Accreditation requires GP practices to be assessed as a unit. Recent payroll tax audits compel GPs to assert their status as an independent contractor.
Oh dear.
The RACGP are in the midst of updating the definition of general practice for the purposes of accreditation and are now taking feedback on a draft.
The definition it came up with is as follows:
For a practice or health service to seek accreditation:
- It must provide comprehensive, patient-centred, whole-person and continuous care; and
- Its services must be predominantly* of general practice nature.
*more than 50% of the practice’s general practitioners’ clinical time (ie collectively), and more than 50% of services for which Medicare benefits are claimed or could be claimed (from that practice) are in general practice.

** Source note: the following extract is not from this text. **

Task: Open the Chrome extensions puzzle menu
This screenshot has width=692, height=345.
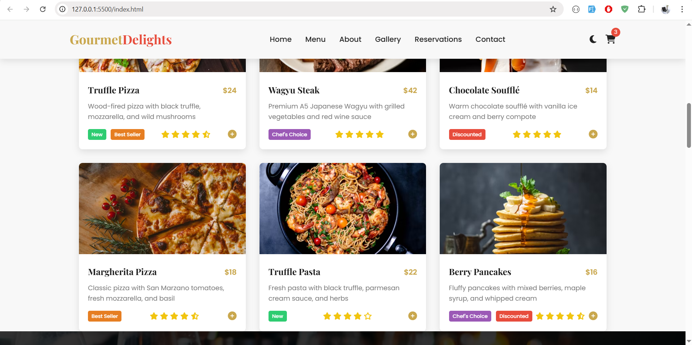Action: [x=642, y=9]
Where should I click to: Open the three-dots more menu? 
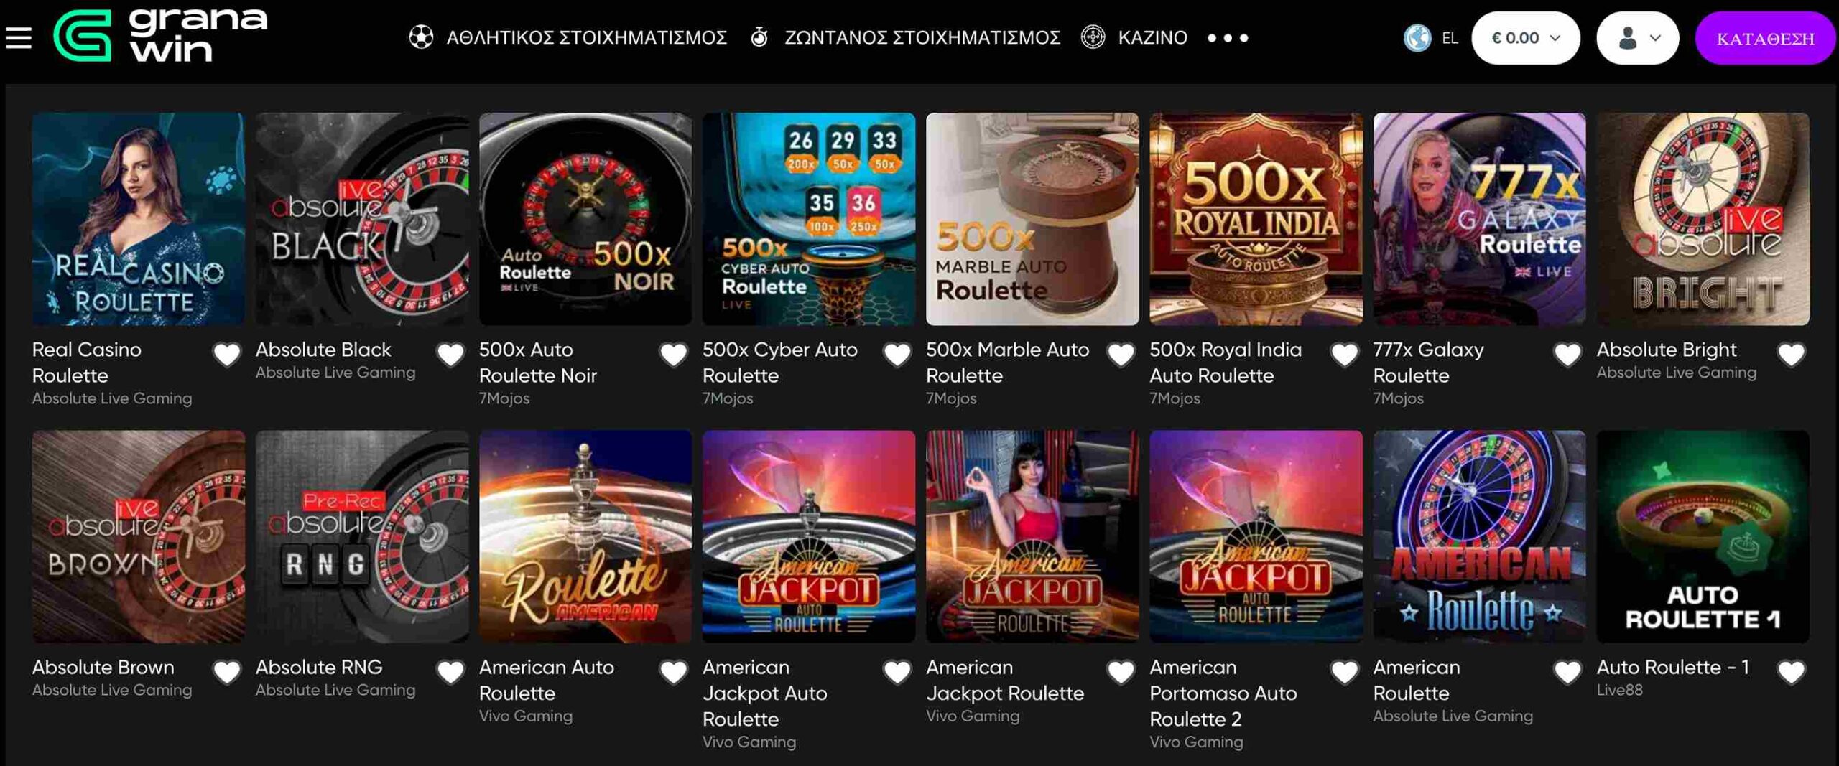[x=1228, y=38]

In its response to the draft, the AMA points out that the MBS itself does not define what items are general practice-specific, making it hard to prove services are of a “predominantly general practice nature”.

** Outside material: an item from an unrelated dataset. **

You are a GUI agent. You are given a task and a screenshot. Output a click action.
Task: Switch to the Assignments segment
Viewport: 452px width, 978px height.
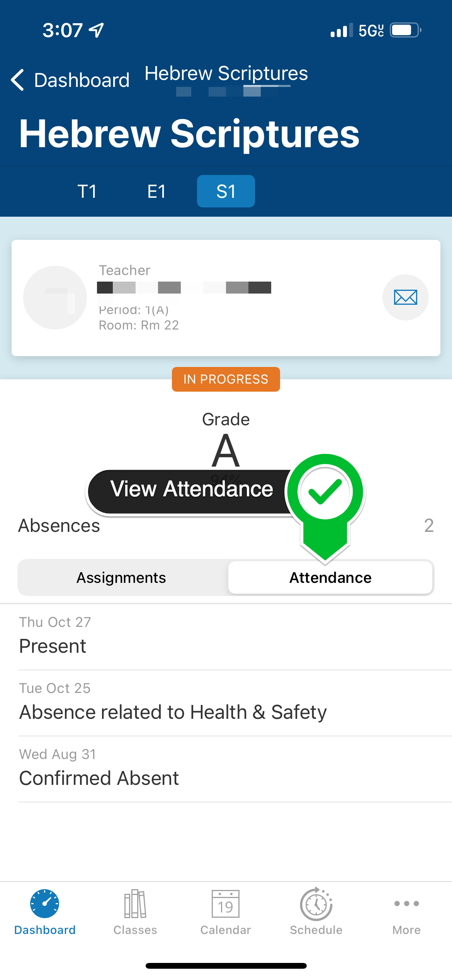click(121, 577)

A more significant issue spotted by the association, though, is buried in the wording of the footnote.
“It is also preferable to remove the possessive language of ‘the practice’s general practitioners’ in the original RACGP draft definition, given that practices do not necessarily employ the GPs who contract their services to them,” the AMA said.
It suggested amending the footnote to read “more than 50% of income generated directly from services of general practitioners working in the practice”.
RACGP president Dr Nicole Higgins said that, as a practice owner herself, she understands the existential threat that payroll tax poses to clinics.
“The College is aware of the concerns about the wording of the definition of a general practice for our accreditation standards, and we are seeking legal advice,” she told The Medical Republic.
“We will consider all feedback from the sector as part of the consultation process for the Standards, including from the Australian Medical Association.”
Health accountant David Dahm, who has become something of an expert on payroll tax, said payroll tax and accreditation standards were on a collision course.
At the heart of the payroll tax issue is the question of who employs who – are GPs employing a practice to pool their resources and split the overhead costs of administration staff and supplies, or is a practice employing GPs as its workers.
Under the latter scenario, payroll tax applies.
“This is the bit that’s causing a sore point – a general practitioner does not take instructions from a practice, they should only give instructions,” he told TMR.
“This is, legally, what should happen.”
The way that accreditation is currently structured, Mr Dahm said, the opposite is happening.
“How accreditation is written – ‘you must chase up all your abnormal test results’, ‘you must make sure that you write your medical records in a certain way’ – this is not what a typical landlord-tenant relationship is,” he said.
“Westfield doesn’t go and tell Woolworths their tomatoes need to be presented in a certain way.”
Mr Dahm’s opinion is that the solution could be creating a definition of landlord-tenant doctor arrangements and building accreditation around that.
“It’s an absolutely critical issue, because this definition is either going to make or break general practice,” he said.
“They [the college] need to accommodate more modern structures in their language.”
The point of including a landlord-tenant structure is to create a clear distinction between practices that employ or contract doctors – thus being one commercial entity, subject to payroll tax – and situations where the practice and the doctors are different businesses, i.e. the “practice” exists as a separate entity with the purpose of providing management and support services.
It would be more accurate, according to Mr Dahm, to only refer to doctors themselves as the practice – practitioners are, after all, the ones that make it a practice – and start calling the reception staff, clinic nurses and other shared resources the “support facilities”.
“You’re not accrediting general practice, that’s where the confusion is,” he said.
“You’re accrediting a practice management support facility.”
It’s essential, he said, to be able to separate the non-clinical parts of the business from the clinical parts, and accreditation standards need to be separated to acknowledge that distinction.